Truth is stranger than fiction. 事実は小説より奇なり。
リアルな体験はフィクションに非ず(あらず)

この体験談は、お人好しの土木青年のぼくが某カルト教団でケツの毛まで抜かれ、やっと目がさめたときには莫大な借金を背負っていたという、なんとも情けない超典型的騙されパターンから始まります。
しかし、これではいけない!と一念発起して起業家を夢見ながらさまざまなサイドビジネスを手がけたのはよかったものの、気がついたらますます貧乏になっていた・・・という可笑しくも悲しく生々しい実態が浮き彫りにされています。

巷では、将来に備えてサイドビジネスをやっている人が多いと聞く。だが、
「貴方の今までの年収額が、月収に変わるビジネスです!!」
などと景気のいいことを言ってるわりには、やってみると経費が年収に近づいてしまったりするものだ。(体験者は語る)
男なら誰でも思うのではないだろうか。金持ちになること、一国一城の主として独立すること、起業家になることなぞを。

ぼくは一生サラリーマンなんかで終わりたくないんだ。こんなに能力があるのになぜ上司はわかってくれないんだ!給料だって安いし。ぼくにいわせれば、あんなもの大した仕事じゃない。ぼくにやらせてくれたら、もっと実績あげられたのに。そんなもの自分でやったほうがはやいって。ん?まてよ、あっそうか、独立すればいいんだ。なあんだ、そうすれば思う存分能力を発揮できるじゃないか。なんでそんな簡単なことに気づかなかったんだろう。僕っておばかさん。よぉし、会社をつくるぞ!社長になるぞ!儲けるぞ!うおおぉーっ。
よくこんな奴がいる。困ったものだ・・・すっかり気分はビルゲイツ状態。

ぼくの場合、おとなしく土方をやっていれば、今ごろ土建屋のおやじくらいにはなっていただろうが、どこかで歯車が狂ったらしい。サイドビジネスに手を染めたばかりに儲かるどころか、銭を失い貴重な時間と青春を失ったジャンキーな男。日本中探してもこんなアホな男はどこにもいないだろう。
キャッチ商法、霊感商法にはじまり、次々商法、ねずみ講、マルチ商法、ネットビジネス、ありとあらゆる怪しいビジネスを体験した「バカお人好し」が過去を回想しながら告白する、驚愕の実態の数々。

それでは、非フィクション劇場を最後まで存分にお楽しみください。

## データ抜粋:
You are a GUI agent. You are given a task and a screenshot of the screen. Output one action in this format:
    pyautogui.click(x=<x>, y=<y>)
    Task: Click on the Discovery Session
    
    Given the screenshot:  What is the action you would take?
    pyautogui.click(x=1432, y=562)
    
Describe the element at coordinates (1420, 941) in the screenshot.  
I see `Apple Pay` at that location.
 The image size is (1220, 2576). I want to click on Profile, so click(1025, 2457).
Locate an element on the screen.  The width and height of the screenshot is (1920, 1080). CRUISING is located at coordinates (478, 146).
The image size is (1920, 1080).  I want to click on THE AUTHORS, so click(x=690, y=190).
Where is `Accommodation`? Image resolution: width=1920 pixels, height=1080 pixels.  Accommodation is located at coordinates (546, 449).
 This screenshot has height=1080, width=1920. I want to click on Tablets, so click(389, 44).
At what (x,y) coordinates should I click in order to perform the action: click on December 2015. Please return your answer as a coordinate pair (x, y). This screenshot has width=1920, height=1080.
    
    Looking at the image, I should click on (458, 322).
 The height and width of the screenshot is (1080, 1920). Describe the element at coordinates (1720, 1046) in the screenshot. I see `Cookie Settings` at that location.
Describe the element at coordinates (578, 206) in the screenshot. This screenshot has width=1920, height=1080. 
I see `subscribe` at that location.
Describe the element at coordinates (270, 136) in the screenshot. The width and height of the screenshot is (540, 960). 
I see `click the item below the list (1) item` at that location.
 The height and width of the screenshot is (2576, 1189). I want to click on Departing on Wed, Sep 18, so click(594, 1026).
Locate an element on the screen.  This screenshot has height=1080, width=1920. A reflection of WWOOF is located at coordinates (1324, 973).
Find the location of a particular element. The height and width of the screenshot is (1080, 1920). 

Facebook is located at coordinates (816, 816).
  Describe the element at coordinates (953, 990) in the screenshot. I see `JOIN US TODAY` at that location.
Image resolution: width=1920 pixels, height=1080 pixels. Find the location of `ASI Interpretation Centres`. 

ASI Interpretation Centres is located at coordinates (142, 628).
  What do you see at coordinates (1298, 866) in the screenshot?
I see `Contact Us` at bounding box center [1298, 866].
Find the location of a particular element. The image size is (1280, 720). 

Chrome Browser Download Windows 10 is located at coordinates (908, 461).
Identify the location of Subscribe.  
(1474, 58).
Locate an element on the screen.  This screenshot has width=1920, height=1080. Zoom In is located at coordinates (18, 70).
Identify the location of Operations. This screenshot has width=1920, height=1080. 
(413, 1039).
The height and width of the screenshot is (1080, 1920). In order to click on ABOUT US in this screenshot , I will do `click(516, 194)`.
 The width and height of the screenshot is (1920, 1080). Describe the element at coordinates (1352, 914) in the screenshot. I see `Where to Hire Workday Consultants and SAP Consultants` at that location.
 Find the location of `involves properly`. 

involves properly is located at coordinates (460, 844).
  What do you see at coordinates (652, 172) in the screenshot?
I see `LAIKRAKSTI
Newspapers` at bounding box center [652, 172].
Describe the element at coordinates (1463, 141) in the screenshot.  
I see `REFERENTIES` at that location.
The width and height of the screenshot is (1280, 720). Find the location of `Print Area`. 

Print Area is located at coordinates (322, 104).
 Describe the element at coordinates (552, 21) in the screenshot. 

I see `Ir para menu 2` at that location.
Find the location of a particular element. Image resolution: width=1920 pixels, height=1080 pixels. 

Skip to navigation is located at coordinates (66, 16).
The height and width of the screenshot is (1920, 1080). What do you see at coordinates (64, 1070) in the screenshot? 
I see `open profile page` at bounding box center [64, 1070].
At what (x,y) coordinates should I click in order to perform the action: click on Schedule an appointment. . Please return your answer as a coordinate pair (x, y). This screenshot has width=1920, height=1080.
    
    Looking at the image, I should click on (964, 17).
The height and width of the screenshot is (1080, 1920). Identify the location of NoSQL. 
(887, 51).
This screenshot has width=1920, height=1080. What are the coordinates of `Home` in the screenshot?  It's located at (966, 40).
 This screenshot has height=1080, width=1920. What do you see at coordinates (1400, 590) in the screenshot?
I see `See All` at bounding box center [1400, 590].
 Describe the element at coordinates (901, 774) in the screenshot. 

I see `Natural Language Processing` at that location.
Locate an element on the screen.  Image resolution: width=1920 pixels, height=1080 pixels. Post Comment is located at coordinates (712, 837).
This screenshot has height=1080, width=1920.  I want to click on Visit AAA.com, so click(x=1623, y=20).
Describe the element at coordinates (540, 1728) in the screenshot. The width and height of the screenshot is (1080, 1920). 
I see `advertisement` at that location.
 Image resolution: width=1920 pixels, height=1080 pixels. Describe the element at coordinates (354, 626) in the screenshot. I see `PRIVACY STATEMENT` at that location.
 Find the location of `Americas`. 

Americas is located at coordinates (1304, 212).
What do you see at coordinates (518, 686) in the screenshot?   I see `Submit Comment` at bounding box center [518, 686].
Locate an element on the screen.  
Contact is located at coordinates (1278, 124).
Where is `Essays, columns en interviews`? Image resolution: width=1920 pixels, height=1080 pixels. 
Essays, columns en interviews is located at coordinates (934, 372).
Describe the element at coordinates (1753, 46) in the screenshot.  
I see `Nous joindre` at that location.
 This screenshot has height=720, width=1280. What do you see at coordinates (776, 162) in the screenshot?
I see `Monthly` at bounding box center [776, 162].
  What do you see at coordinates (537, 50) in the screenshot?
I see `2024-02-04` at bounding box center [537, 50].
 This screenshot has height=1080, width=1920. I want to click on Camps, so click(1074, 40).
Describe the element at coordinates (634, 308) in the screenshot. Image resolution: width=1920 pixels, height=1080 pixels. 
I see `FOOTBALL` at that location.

## やること:
サイドビジネスで失敗した体験談の前書きを、最後の一文の後から書き続けてもらえますか？

## 出力結果:
プロローグ~サイビジャンキーへの道

十七の春だった。雪まだ残る山形から、東京に出てきたのは・・・
しぇんしぇ(先生)が言ってた。
「東京てば、オッカネェどごなんだぞい。とぐに、ワリイ女さ気ぃつけろよ」
ぼくは、足立区の土建屋で一所懸命働いていた。
そこは、盆、暮れ、正月くらいしか休みのない忙しい(労基法なぞ関係ない)とこだった。背広を作ったものの、なかなか着る機会もない。憧れの東京を満喫することもできなかった。
「たつっ!チンタラしてんぢゃねぇ!気合入れて穴掘れ!コノヤロ」
「オラオラ、腰入れて!こうだ。ちゃんとやれ、このバカ」
「おうおうっ!型枠パンクしたぞー。たつ!バケツでコンクリ、カッパげい!」
親方の罵声が容赦なく飛ぶ。

仕事が終われば毎日酒盛りだ。そう、あの山谷ブルース(ふ、古い)♪今日の仕事はつらかったぁー・・・あとはー焼酎をあおるだぁけぇー♪の世界である。
雨がふれば、朝から酒かっくらって、花札マージャンチンチロリン。土日はもちろんおンマちゃん、片手にツルハシ、耳はラヂオに釘付けさ!てなものだ。ぼくは土とコンクリにまみれながら、酒と博打に明け暮れていた。青春だった。

ある時、珍しく休みがとれたので、ショウノウ臭い一張羅の背広を着て、花の銀座に出かけることにした。たっちゃん上京して3年目、はたちの春である。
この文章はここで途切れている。